◆ **Your objective**: Only the lines from the one containing "Task: Select the ADI -0.4% legend label" to the end of the entries should be written out, each exactly as it stands, both ends included.
*** Given entries
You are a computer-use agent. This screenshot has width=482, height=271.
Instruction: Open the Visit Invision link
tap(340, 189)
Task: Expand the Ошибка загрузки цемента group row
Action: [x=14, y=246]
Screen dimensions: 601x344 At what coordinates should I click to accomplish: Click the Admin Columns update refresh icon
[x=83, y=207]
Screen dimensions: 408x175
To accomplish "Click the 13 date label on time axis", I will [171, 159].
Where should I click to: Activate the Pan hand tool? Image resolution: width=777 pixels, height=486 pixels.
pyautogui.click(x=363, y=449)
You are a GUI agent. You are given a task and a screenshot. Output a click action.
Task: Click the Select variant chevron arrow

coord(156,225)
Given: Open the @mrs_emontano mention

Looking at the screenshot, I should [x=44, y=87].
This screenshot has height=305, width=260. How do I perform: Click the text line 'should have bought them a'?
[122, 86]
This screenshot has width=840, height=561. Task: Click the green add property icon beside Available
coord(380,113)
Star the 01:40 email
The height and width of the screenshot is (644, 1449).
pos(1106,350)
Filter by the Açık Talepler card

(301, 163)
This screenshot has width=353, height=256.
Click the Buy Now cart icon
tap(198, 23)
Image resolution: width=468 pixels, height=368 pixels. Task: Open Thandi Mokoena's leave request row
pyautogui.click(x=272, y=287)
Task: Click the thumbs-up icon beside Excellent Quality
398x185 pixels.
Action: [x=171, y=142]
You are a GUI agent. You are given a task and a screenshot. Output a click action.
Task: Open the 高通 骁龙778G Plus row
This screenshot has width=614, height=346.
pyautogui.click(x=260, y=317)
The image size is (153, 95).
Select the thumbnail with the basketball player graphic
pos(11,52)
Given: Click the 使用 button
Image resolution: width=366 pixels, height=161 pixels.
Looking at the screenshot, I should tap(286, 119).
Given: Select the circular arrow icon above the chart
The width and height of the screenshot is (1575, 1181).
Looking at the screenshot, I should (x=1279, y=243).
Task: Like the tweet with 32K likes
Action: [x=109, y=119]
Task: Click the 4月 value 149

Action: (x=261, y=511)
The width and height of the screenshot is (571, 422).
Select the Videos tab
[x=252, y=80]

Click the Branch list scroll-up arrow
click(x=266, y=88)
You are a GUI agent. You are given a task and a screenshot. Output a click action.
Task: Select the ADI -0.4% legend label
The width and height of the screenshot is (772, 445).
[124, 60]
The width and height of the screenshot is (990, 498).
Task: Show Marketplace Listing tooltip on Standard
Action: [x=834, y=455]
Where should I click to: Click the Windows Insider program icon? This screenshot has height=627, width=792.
******
◆ **The completed task**:
Task: Select the ADI -0.4% legend label
The width and height of the screenshot is (772, 445).
[124, 60]
The width and height of the screenshot is (990, 498).
Task: Show Marketplace Listing tooltip on Standard
Action: [x=834, y=455]
Where should I click to: Click the Windows Insider program icon? This screenshot has height=627, width=792.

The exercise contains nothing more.